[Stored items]
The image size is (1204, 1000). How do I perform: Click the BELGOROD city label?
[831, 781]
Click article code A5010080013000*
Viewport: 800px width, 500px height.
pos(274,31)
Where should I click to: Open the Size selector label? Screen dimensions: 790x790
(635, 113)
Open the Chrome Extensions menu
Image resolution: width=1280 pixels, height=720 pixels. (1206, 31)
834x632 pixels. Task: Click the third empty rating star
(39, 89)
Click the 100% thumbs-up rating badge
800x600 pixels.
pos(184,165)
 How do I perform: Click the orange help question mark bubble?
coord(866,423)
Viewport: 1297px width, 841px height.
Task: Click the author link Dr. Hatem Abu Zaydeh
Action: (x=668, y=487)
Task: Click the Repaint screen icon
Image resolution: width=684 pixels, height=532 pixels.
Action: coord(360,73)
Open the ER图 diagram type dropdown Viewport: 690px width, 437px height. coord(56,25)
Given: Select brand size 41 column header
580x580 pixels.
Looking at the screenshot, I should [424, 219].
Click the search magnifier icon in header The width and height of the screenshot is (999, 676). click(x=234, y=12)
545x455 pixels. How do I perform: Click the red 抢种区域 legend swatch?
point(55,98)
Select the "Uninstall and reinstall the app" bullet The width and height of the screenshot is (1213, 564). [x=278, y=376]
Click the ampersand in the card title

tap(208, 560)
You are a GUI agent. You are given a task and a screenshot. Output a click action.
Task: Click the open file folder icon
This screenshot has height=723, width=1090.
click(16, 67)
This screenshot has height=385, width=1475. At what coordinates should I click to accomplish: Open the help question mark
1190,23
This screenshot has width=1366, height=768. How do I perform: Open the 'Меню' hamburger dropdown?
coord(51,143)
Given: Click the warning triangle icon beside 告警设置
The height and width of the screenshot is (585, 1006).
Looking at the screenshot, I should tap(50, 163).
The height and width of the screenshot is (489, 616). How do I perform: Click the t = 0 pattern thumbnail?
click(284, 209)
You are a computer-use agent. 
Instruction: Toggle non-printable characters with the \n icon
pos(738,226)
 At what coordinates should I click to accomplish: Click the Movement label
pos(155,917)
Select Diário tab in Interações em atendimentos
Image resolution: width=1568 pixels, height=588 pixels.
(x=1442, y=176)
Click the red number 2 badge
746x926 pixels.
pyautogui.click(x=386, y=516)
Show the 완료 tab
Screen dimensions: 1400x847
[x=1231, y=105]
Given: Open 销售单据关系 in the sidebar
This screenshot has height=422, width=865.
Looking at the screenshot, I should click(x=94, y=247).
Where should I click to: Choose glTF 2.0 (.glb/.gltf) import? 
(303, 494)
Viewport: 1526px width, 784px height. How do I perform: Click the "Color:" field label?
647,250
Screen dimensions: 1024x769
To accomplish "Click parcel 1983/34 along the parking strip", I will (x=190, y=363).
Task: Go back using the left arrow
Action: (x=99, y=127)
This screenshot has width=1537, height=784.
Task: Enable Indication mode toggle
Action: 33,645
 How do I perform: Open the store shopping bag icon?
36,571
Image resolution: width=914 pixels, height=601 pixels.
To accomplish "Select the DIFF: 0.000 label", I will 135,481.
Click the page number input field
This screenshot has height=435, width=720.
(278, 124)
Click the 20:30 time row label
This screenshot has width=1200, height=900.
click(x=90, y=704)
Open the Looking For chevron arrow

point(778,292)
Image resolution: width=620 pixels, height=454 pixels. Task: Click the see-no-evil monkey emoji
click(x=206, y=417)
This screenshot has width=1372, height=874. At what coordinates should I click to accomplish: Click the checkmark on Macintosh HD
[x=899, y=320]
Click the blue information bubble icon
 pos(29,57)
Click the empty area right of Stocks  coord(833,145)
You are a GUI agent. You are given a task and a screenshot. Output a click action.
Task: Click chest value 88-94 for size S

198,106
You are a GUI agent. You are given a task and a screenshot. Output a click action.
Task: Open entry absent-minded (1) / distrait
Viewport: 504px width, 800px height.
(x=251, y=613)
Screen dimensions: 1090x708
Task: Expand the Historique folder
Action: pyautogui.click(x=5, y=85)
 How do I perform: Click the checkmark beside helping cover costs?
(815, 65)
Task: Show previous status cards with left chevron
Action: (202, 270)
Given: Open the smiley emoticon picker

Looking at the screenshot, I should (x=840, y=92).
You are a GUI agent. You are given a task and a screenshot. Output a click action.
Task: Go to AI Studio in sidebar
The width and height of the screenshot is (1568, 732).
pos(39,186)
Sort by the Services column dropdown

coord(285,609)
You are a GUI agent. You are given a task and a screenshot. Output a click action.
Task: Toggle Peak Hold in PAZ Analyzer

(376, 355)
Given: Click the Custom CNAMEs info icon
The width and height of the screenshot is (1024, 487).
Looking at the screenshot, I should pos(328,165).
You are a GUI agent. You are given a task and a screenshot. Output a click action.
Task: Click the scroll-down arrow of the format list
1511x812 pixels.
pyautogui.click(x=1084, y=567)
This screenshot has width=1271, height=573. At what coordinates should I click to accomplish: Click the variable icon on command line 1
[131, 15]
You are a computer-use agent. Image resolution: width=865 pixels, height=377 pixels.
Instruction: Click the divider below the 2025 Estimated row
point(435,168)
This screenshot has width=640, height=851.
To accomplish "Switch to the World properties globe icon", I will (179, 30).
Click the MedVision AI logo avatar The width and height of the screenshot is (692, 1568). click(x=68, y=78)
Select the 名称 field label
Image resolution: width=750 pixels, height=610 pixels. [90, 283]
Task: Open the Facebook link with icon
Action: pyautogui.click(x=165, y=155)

→ WORK ITEM: Please reproduce, exactly as they appear above, the lines from the line containing "the Movement label" up to and including the line containing "Click the empty".

→ TASK OUTPUT:
 At what coordinates should I click to accomplish: Click the Movement label
pos(155,917)
Select Diário tab in Interações em atendimentos
Image resolution: width=1568 pixels, height=588 pixels.
(x=1442, y=176)
Click the red number 2 badge
746x926 pixels.
pyautogui.click(x=386, y=516)
Show the 완료 tab
Screen dimensions: 1400x847
[x=1231, y=105]
Given: Open 销售单据关系 in the sidebar
This screenshot has height=422, width=865.
Looking at the screenshot, I should click(x=94, y=247).
Where should I click to: Choose glTF 2.0 (.glb/.gltf) import? 
(303, 494)
Viewport: 1526px width, 784px height. How do I perform: Click the "Color:" field label?
647,250
Screen dimensions: 1024x769
To accomplish "Click parcel 1983/34 along the parking strip", I will (x=190, y=363).
Task: Go back using the left arrow
Action: (x=99, y=127)
This screenshot has width=1537, height=784.
Task: Enable Indication mode toggle
Action: 33,645
 How do I perform: Open the store shopping bag icon?
36,571
Image resolution: width=914 pixels, height=601 pixels.
To accomplish "Select the DIFF: 0.000 label", I will 135,481.
Click the page number input field
This screenshot has height=435, width=720.
(278, 124)
Click the 20:30 time row label
This screenshot has width=1200, height=900.
click(x=90, y=704)
Open the Looking For chevron arrow

point(778,292)
Image resolution: width=620 pixels, height=454 pixels. Task: Click the see-no-evil monkey emoji
click(x=206, y=417)
This screenshot has width=1372, height=874. At what coordinates should I click to accomplish: Click the checkmark on Macintosh HD
[x=899, y=320]
Click the blue information bubble icon
 pos(29,57)
Click the empty area right of Stocks  coord(833,145)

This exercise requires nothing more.